Chile: Pension funds denounced to ILO for discrimination against women
Published on Mon, 2011-08-29 07:29
This week Chilean unions and social organizations made a report to the International Labour Organization (ILO) office in Santiago denouncing private sector pension funds for discrimination against women, a practice that had been documented in a study by the Centro de Estudios Nacionales de Desarrollo Alternativo (CENDA, the focal point of Social Watch in Chile).
Ana Bell, Vice-President of the National Association of Fiscal Employees, one of the organizations that made the denouncement, said, “When the pensions system was privatized in 1981, a scheme that amounts to serious discrimination against women went into operation. When women retire their pensions are 33% less than men who have worked the same number of years for the same pay.”
Guillermo Arthur, President of the Association of Pension Fund Administrators (AFP), argued that the reason women receive less was that they “last longer” (have greater life expectancy) so the funds have to cover more monthly payments. According to Paulina Cid, President of the Association of Women State Officials of the National Service for Women, this explanation is nothing but “barefaced arrogance". "It is shameful", because there are sectors of the population with varying life expectancies, but "only women suffer and only women are very severely discriminated against.”
As Gonzalo Cid, a CENDA economist, explained, “Although women live longer than men, there are other factors that have much greater bearing on life expectancy. People with higher incomes live much longer than people on low incomes. These data are confirmed by the National Statistics Institute. The population of Las Condes (a rich district in Santiago) live an average of nine years more than people in (the poor southern municipality of) Osorno and eight years longer than people in La Pintana (a poor district in the capital city). But when pensions are calculated this aspect is not taken into consideration”,
This week’s denouncement also alludes to a Chilean Constitutional Court decision in the case of sex and age discrimination in health insurance, and a ruling last February by the European Court of Justice that prohibits insurance companies and other similar organizations from discriminating by gender.
According to Cid, “It is clear that the pensions system, working through the private sector pension funds, is paying benefits that are less than 40 percent of people’s average income in the periods before they retire.

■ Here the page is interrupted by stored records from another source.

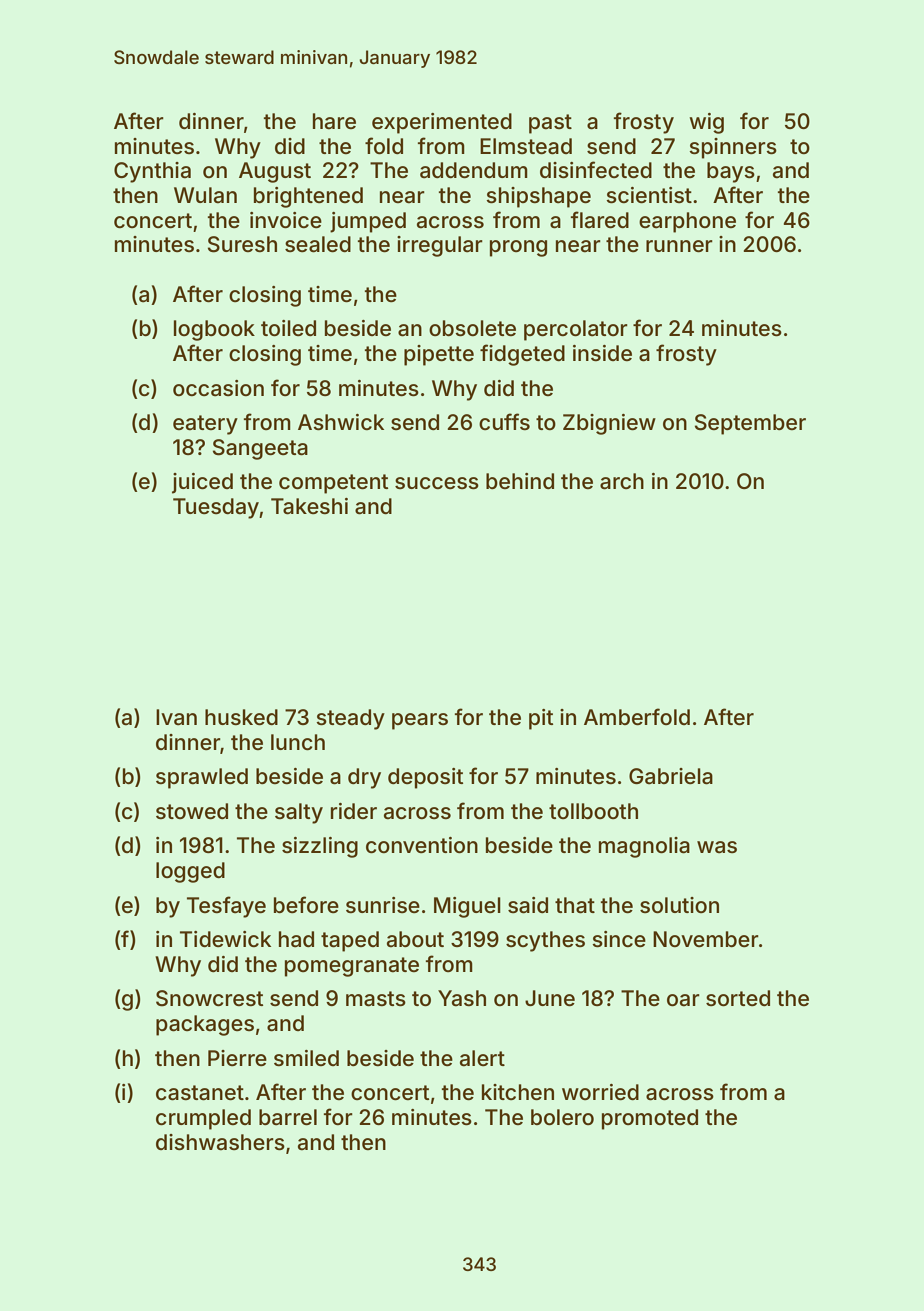  Describe the element at coordinates (650, 1119) in the screenshot. I see `promoted` at that location.
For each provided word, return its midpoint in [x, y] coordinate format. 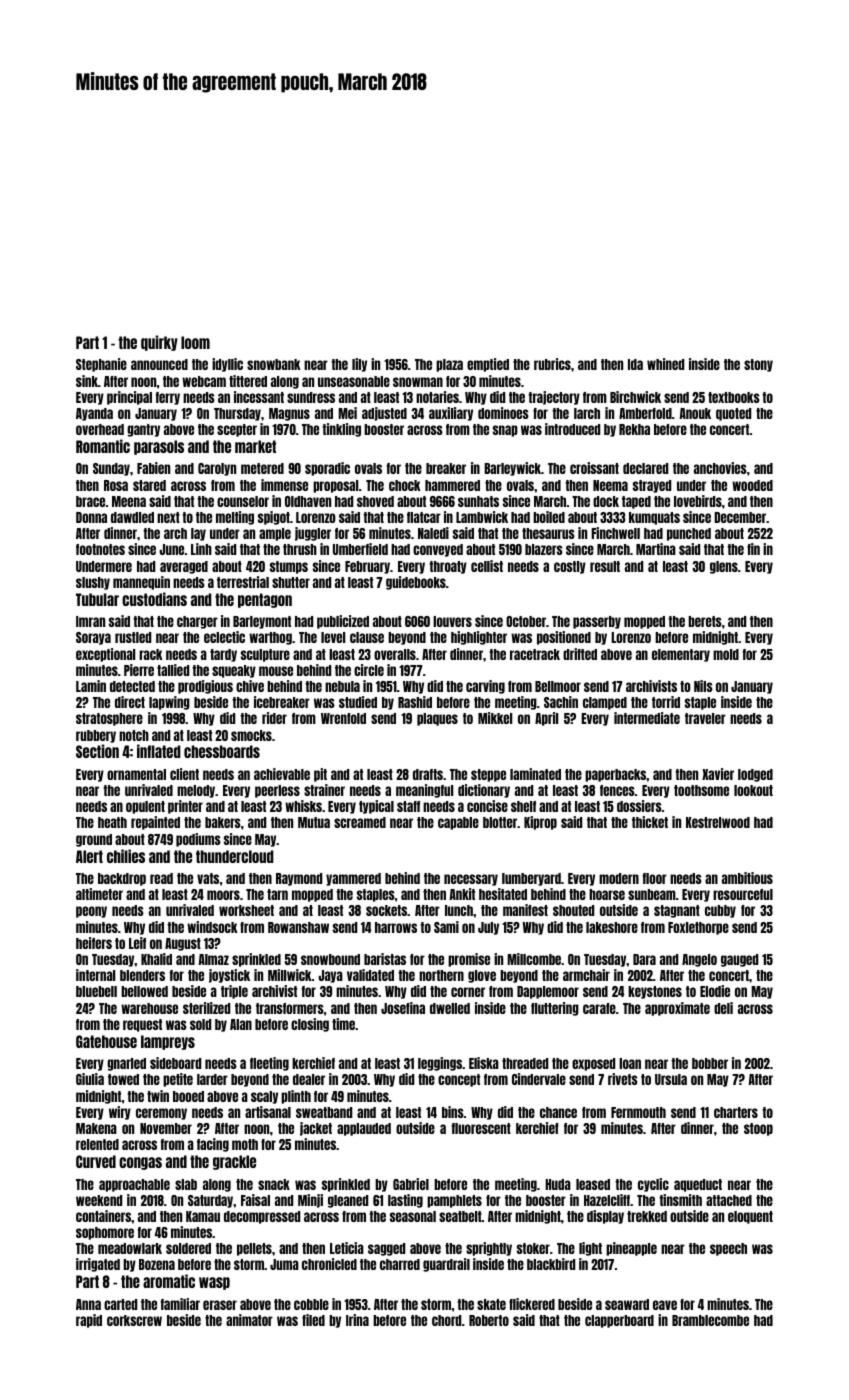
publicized [343, 622]
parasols [159, 447]
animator [249, 1320]
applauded [364, 1129]
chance [558, 1112]
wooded [752, 485]
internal [95, 975]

In other words, when people retire they are poor, and it is an unacceptable solution for people who retire to be impoverished. Not only that, but the present system does not resolve the matter of pensions because more than 60 percent of the population do not retire in the private sector pension fund system but with fixed life incomes”.
Last June two CENDA researchers, Manuel Riesco and Mireya Baltra, informed the Committee to Overcome Poverty of the Chamber of Deputies (Parliament) that men who retire in the new Chilean system, which is proclaimed as a model for all Latin America to follow, are today receiving payments 33 percent higher than those of women who have contributed the same amount.
Riesco reported that women who remained in the old system have the right to retire at 60 with the same life pension as a man of 65 if they had the same salary or wage and the same number of years of contributions, regardless of their marital status or number of dependents.
But today under the private pension fund system a single man of 65 receives one third more than a single woman of 60 who has accumulated the same amount of contributions. Even if she postpones her retirement until she is 65, the pension of a man who retires under the same conditions will be one sixth higher.